FAA Takes Steps to Optimize, Provide Equitable Access to In-Demand Airspace Near Launch Sites
Due to the increasing pace of space activity, the FAA is taking steps to optimize and equitably manage the airspace in the vicinity of launch sites. The agency will rely on a set of objective factors to better balance the needs of launch licensees, as well as airlines, general aviation and the military to minimize disruptions. The FAA will consider the following factors in determining whether a commercial space operation may proceed as requested or whether an alternative time is necessary:
- The location and timing of the proposed commercial space operation
- The number of flights and/or passengers that will be affected by the operation
- Holidays or significant events that result in more NAS congestion generally or in specific areas of the country (e.g., Thanksgiving, Christmas, New Years, Spring break, Memorial Day, Independence Day, Labor Day, Super Bowl, significant military operations/exercises)
- Launch window duration
- Nighttime v. daytime launches: The FAA encourages commercial space operations to take place during nighttime hours (to the extent practicable) when other flight operations tend to be reduced
- Mission purpose: The FAA generally will prioritize commercial space operations that (1) have a national security purpose or are in the national interest and/or (2) commercial space launches carrying payloads.

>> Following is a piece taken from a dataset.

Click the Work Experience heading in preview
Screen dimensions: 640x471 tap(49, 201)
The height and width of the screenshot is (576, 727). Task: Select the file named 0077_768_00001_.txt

The agency is providing these factors to the public to inform them about how it will ensure fair and equitable access.
At the end of June, the agency will convene the aviation and space industries to continue collaborating and later will launch the Airspace Access Priorities Aviation Rulemaking Committee. That work is in addition to the use of tools and procedures (e.g., Space Data Integrator) that have cut airspace closures to an average of two hours instead of four hours per launch.